This wearable system, designed by a team at the Georgia Institute of Technology , can guide people with or without vision through a difficult terrain. Featuring integrated robotics, the system uses auditory signals via bone-conduction headphones, and is designed not only for the blind but also for firefighters, soldiers, EMTs and others.
The current SWAN prototype consists of a small laptop computer worn in a backpack, a tracking chip, additional sensors including GPS (global positioning system), a digital compass, a head tracker, four cameras and light sensor, and special headphones called bone phones. The researchers selected bone phones because they send auditory signals via vibrations through the skull without plugging the user’s ears, an especially important feature for the blind who rely heavily on their hearing. The sensors and tracking chip worn on the head send data to the SWAN applications on the laptop which computes the user’s location and in what direction he is looking, maps the travel route, then sends 3-D audio cues to the bone phones to guide the traveler along a path to the destination.
The 3-D cues sound like they are coming from about 1 meter away from the user’s body, in whichever direction the user needs to travel.

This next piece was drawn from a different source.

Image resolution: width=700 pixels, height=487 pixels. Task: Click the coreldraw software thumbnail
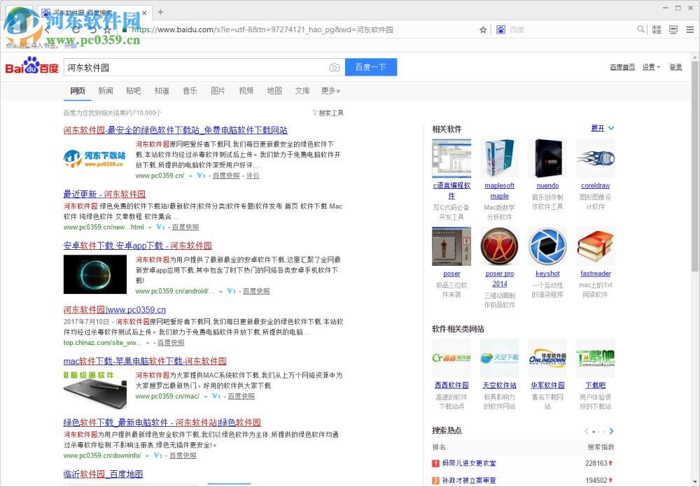(595, 158)
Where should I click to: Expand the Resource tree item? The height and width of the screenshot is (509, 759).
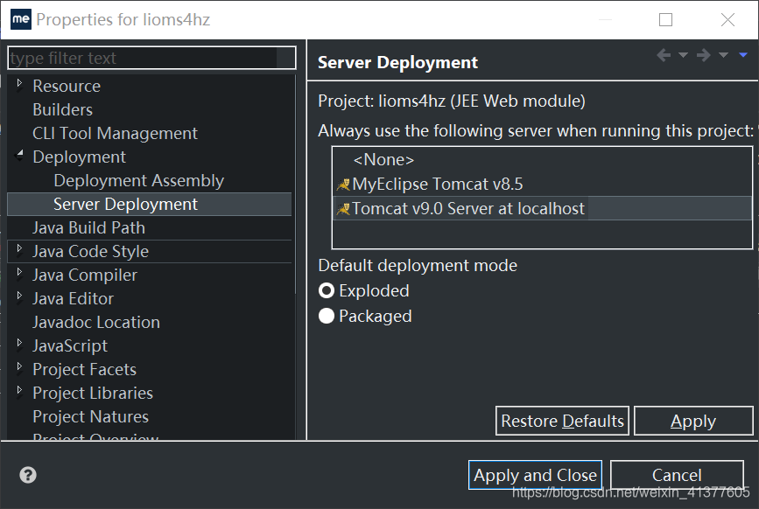click(19, 86)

The 3-D audio, a well-established sound effect, is created by taking advantage of humans’ natural ability to detect inter-aural time differences. The 3-D sound application schedules sounds to reach one ear slightly faster than the other, and the human brain uses that timing difference to figure out where the sound originated.
The 3-D audio beacons for navigation are unique to SWAN. Other navigation systems use speech cues such as “walk 100 yards and turn left,” which Walker feels is not user friendly.
“SWAN consists of two types of auditory displays – navigational beacons where the SWAN user walks directly toward the sound, and secondary sounds indicating nearby items of possible interests such as doors, benches and so forth,” says Walker. “We have learned that sound design matters. We have spent a lot of time researching which sounds are more effective, such as a beep or a sound burst, and which sounds provide information but do not interrupt users when they talk on their cell phone or listen to music.”
The researchers have also learned that SWAN would supplement other techniques that a blind person might already use for getting around such as using a cane to identify obstructions in the path or a guide dog.